Dziki zostały potrącone około godz. 4.00 na drodze ekspresowej S1 prowadzącej w stronę Żywca w rejonie bielskiej dzielnicy Mikuszowice i gminy Wilkowice.
Zbigniew Szwabowicz mówi, że prawdopodobnie locha, jako pierwsza, przebiegła przez jezdnię, a za nią podążały młode, ważące po około 20 kg, dziki. Niestety, nie zdążyły przedostać się na drugą stronę.
- Musiały spotkać się z jakimś większym samochodem. Raczej nie była to osobówka, lecz jakiś tir i pięć sztuk na miejscu padło - opowiada Zdzisław Szwabowicz. I dodaje: - Zdarzało się, że za jednym razem bywały potrącone dwa, trzy dziki, ale pięć jeszcze nigdy.

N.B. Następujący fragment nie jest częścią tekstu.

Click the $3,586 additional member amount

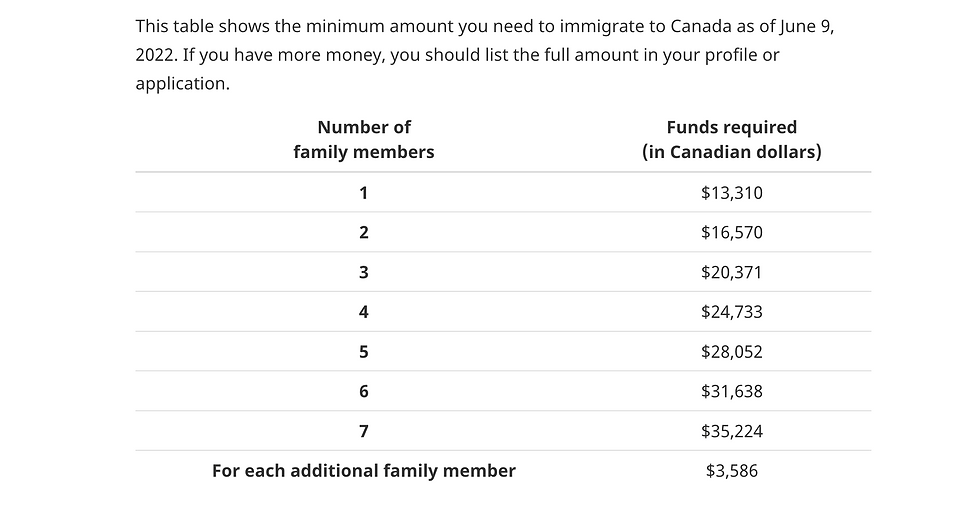click(731, 471)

Hubert Kobarski, nadleśniczy Nadleśnictwa Bielsko stwierdził, że zwierzyna chodzi tam, gdzie chce i ludzie maja ograniczony wpływ.
- Jest mnóstwo lasów prywatnych, w których dziki maja swoją ostoję, remizy zlokalizowane są dość blisko całej ekspresówki, więc zdarza się, że wędrująca za żarciem zwierzyna zostaje potrącona. To dość częste przypadki - mówi nadleśniczy Kobarski.
Jeśli dochodzi do potrącenia na drodze zwierzęcia to policja dzwoni do bielskiego Schroniska dla Bezdomnych Zwierząt. Na miejsce jedzie ekipa, która zbiera padlinę. W przypadku dzików weterynarz pobrał próbki, które zostaną przebadane pod kątem występowania afrykańskiego pomoru świń, a padlina trafi do utylizacji.
- Bardzo dużo zwierząt ginie na drogach, na ekspresówkach nieco mniej, bo są siatki zabezpieczające - komentuje Szwabowicz.
Dodaje, że w ciągu roku na drogach powiatu bielskiego, znajdującego się w pobliżu gór, ginie ponad 300 saren i jeleniowatych, czyli lekko licząc codziennie jedna, kilkadziesiąt dzików i sporo mniejszej zwierzyny - kotów czy kun.
- Nie ma okresu, kiedy tych wypadków jest więcej. Po prostu zdarzają się bez względu na porę roku - podkreśla Zdzisław Szwabowicz.